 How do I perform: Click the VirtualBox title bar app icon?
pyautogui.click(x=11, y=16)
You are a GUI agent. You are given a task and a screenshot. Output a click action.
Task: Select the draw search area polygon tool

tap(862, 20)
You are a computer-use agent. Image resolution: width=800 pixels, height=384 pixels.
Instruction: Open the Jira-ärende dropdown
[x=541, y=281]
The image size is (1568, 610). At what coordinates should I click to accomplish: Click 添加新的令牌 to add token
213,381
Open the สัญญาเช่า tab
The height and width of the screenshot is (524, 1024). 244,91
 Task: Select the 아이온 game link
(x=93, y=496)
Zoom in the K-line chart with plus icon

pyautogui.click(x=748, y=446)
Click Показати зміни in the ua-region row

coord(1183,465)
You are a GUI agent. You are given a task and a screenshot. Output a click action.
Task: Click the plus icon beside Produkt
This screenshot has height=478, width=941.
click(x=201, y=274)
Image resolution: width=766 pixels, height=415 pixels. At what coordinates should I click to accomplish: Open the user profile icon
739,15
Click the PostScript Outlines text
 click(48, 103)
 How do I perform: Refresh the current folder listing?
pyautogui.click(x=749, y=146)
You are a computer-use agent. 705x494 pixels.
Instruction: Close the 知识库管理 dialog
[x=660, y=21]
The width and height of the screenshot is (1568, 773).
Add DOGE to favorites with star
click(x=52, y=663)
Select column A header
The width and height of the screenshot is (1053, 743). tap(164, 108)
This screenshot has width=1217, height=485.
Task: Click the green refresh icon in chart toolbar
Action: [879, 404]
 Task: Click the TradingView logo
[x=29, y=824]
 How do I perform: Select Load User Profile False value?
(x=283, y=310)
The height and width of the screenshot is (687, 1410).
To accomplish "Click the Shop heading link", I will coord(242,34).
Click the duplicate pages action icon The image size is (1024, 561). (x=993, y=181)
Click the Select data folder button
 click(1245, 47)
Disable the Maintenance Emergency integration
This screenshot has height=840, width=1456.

-*-*-

[EXERCISE OBJECTIVE] Copy all of the data exactly. Skip nothing.

[EXERCISE RESPONSE]
 How do I perform: Click the VirtualBox title bar app icon?
pyautogui.click(x=11, y=16)
You are a GUI agent. You are given a task and a screenshot. Output a click action.
Task: Select the draw search area polygon tool

tap(862, 20)
You are a computer-use agent. Image resolution: width=800 pixels, height=384 pixels.
Instruction: Open the Jira-ärende dropdown
[x=541, y=281]
The image size is (1568, 610). At what coordinates should I click to accomplish: Click 添加新的令牌 to add token
213,381
Open the สัญญาเช่า tab
The height and width of the screenshot is (524, 1024). 244,91
 Task: Select the 아이온 game link
(x=93, y=496)
Zoom in the K-line chart with plus icon

pyautogui.click(x=748, y=446)
Click Показати зміни in the ua-region row

coord(1183,465)
You are a GUI agent. You are given a task and a screenshot. Output a click action.
Task: Click the plus icon beside Produkt
This screenshot has height=478, width=941.
click(x=201, y=274)
Image resolution: width=766 pixels, height=415 pixels. At what coordinates should I click to accomplish: Open the user profile icon
739,15
Click the PostScript Outlines text
 click(48, 103)
 How do I perform: Refresh the current folder listing?
pyautogui.click(x=749, y=146)
You are a computer-use agent. 705x494 pixels.
Instruction: Close the 知识库管理 dialog
[x=660, y=21]
The width and height of the screenshot is (1568, 773).
Add DOGE to favorites with star
click(x=52, y=663)
Select column A header
The width and height of the screenshot is (1053, 743). tap(164, 108)
This screenshot has width=1217, height=485.
Task: Click the green refresh icon in chart toolbar
Action: [879, 404]
 Task: Click the TradingView logo
[x=29, y=824]
 How do I perform: Select Load User Profile False value?
(x=283, y=310)
The height and width of the screenshot is (687, 1410).
To accomplish "Click the Shop heading link", I will coord(242,34).
Click the duplicate pages action icon The image size is (1024, 561). (x=993, y=181)
Click the Select data folder button
 click(1245, 47)
Disable the Maintenance Emergency integration
This screenshot has height=840, width=1456.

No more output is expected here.